The Loch Norman event, presented by McIntosh Law Firm and hosted by Historic Rural Hill, has been going strong since 1994. Thirty-two years in, it shows no signs of slowing down. If anything, it keeps finding new ways to pack more Scotland into a North Carolina weekend.

The Heavy Athletics 

Let’s start with the main attraction. The heavy athletics competitions kick off at 9:00 a.m. both Saturday and Sunday, and if you’ve never watched a competitor toss a 19-foot caber, essentially a telephone pole, end-over-end and then judge the result by how close it lands to the 12 o’clock position, you are in for a treat. The caber toss is the signature event, but it shares the field with the hammer throw, the stone put, the sheaf toss (hurling a burlap bag over a bar with a pitchfork), and the weight over bar, which involves heaving a 56-pound weight over a crossbar with one hand. It’s the kind of sport that makes you immediately reassess your own fitness level and perhaps quietly put down your funnel cake.

The Sounds of Scotland 

No Highland Games is complete without bagpipes, and Loch Norman does not disappoint. Pipe bands march, compete and generally make sure that no conversation within a quarter-mile radius can be conducted at a normal volume. Alongside the pipes, Celtic rock bands and traditional performers take the stage throughout the weekend, providing a musical range that runs from ancient lament to foot-stomping reel. There’s also Highland dancing, an athletic, precise and surprisingly acrobatic art form that deserves far more mainstream attention than it gets.
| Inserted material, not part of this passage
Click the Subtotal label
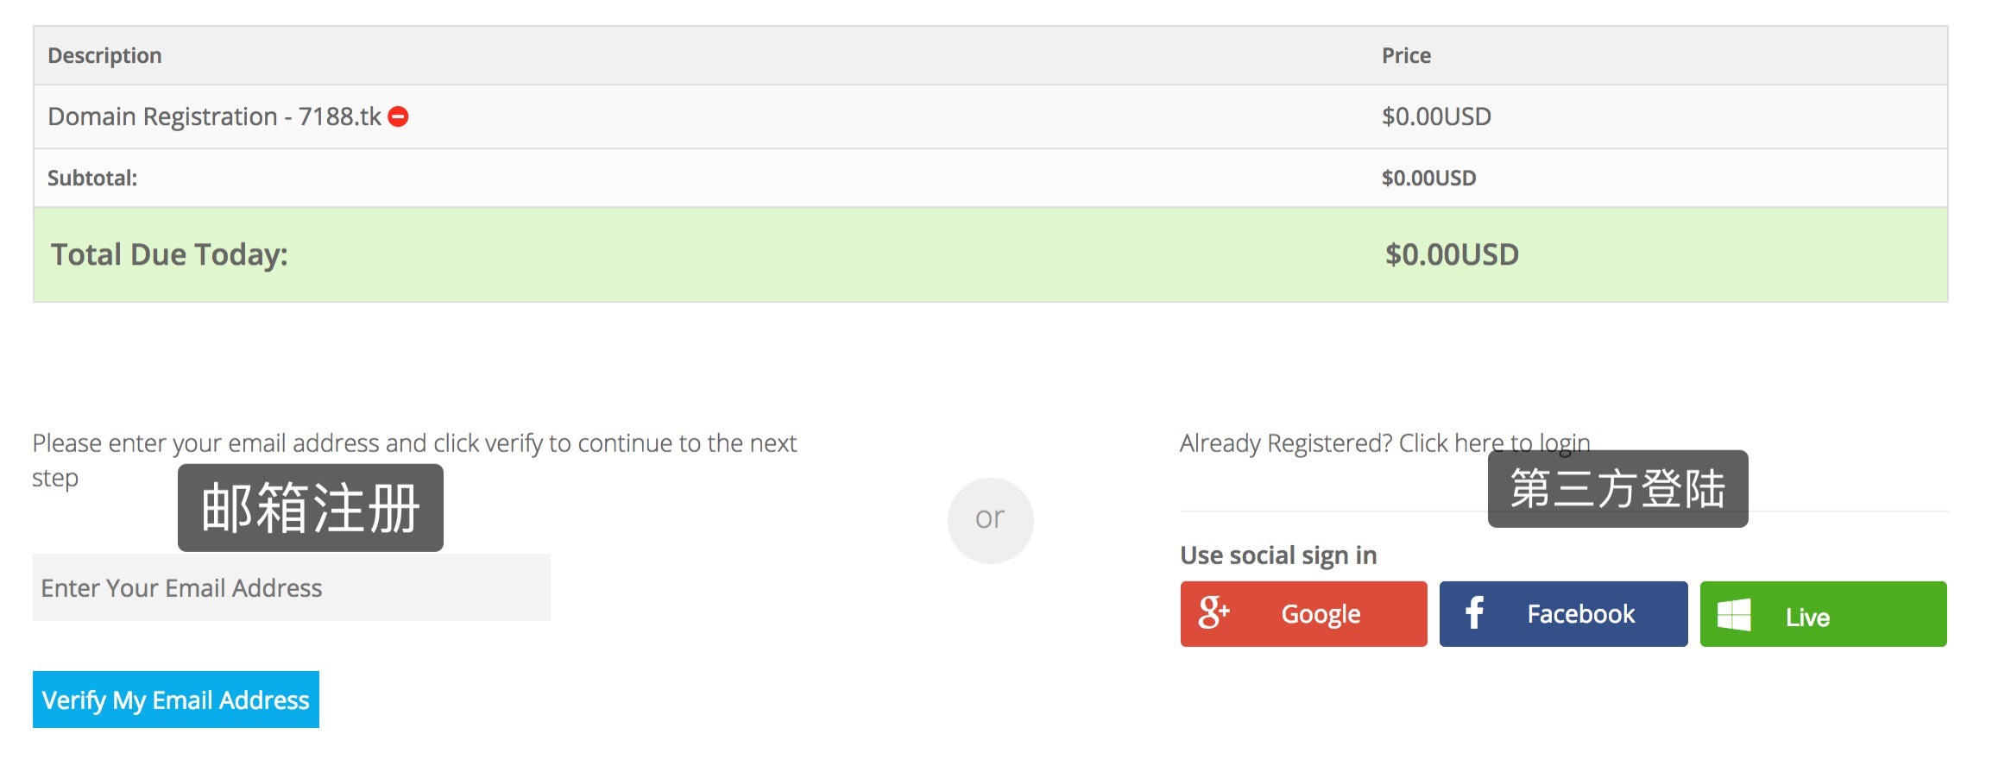 tap(92, 179)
For the Historically Curious (and the Battle-Axe Curious)

Historic Rural Hill leans hard into its educational mission. Skilled blacksmiths and woodwrights demonstrate their crafts, and visitors can try their hand at rope making, candle dipping and drill demonstrations. Scottish clan societies set up hospitality tents so you can track down your ancestral tartan and find out which branch of the MacSomethings you belong to. And, if genealogy feels too passive, you can shoot a longbow, fire a blowgun or throw a battle axe. This is not a drill though, as mentioned, drill demonstrations are also available.

The Food, the Drink and the Haggis

Scottish food trucks bring traditional fare to the grounds, including haggis for the adventurous and less confrontational options for everyone else. NC beer and wine are on hand, and whisky and bourbon tastings offer the chance to appreciate Scotland’s most famous export in a responsible and thoroughly enjoyable way. A Sunday morning church service rounds out the weekend for those who feel that throwing heavy objects all day warrants a moment of reflection.

The Practical Bits

Gates open at 8:00 a.m. both Saturday and Sunday. Weekend passes offer the best deal for those planning to attend both days which, once you arrive, you almost certainly will.

Historic Rural Hill is located at 4431 Neck Road, Huntersville, NC. Tickets are available through Eventbrite and the Rural Hill website, also on sale at the gate each day of the event.

Whether your ancestry traces back to the Highlands or not, and statistically, most people at this event will claim it does, the Loch Norman Highland Games offers something genuinely rare – a festival that is simultaneously athletic, cultural, musical, historical and involves someone throwing a large log in a formal competition setting. Scotland would be proud. North Carolina clearly is.